Retinoids are endogenous to the porcine blastocyst and secreted by trophectoderm cells at functionally-active levels
Published: 1 May 1998
V Parrow, C Horton, M Maden, S Laurie and E Notarianni
Department of Development and Signalling, The Babraham Institute, Cambridge, United Kingdom.
Retinoic acid and its isomers are the major morphogens in vertebrate development. For mammals, it was previously considered that circulating retinoic acid was recruited from the uterine environment, to influence embryonic differentiation, morphogenesis and development. Here we report that retinoic acid is endogenous to the blastocyst of the domestic pig, Sus scrofa, as detected by high pressure liquid chromatography. Furthermore, using a continuous, normal line of porcine trophectoderm cells, TE1, we have identified the trophoblast as a major source of retinoids.

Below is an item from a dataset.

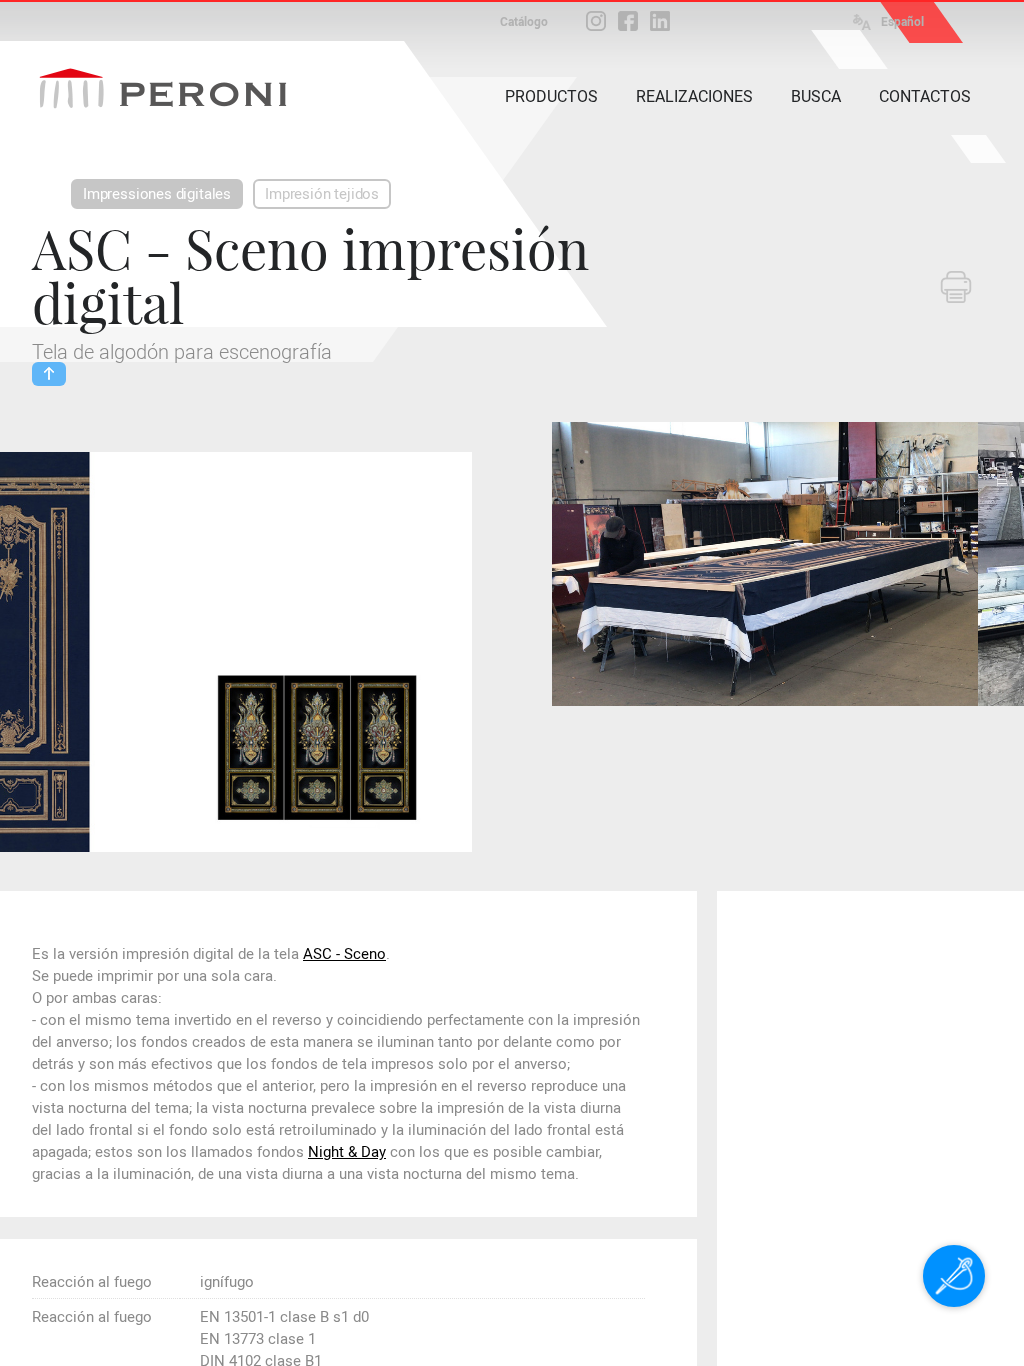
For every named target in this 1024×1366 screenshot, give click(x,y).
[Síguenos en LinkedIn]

Endogenous retinoic acid was found at a concentration of approximately 35 nM in extracts of entire blastocysts, and at a similar concentration in extracts of TE1 cells. Retinoids in explants of blastocysts and in conditioned medium from the TE1 cell line were found to be functionally-active, inducing gene expression from a retinoic-acid-responsive enhancer element in an in vitro assay system. In conclusion, we propose that there is a morphogenetic role for endogenous, and trophoblast-derived, retinoids in the early development of the pre-gastrulation porcine embryo; and that the TE1 cell line therefore provides a useful in vitro system for the study of retinoid metabolism. Furthermore, an implication of this study is that endogenous retinoids may play an active role in the pre-implantation embryology of other species, such as the human.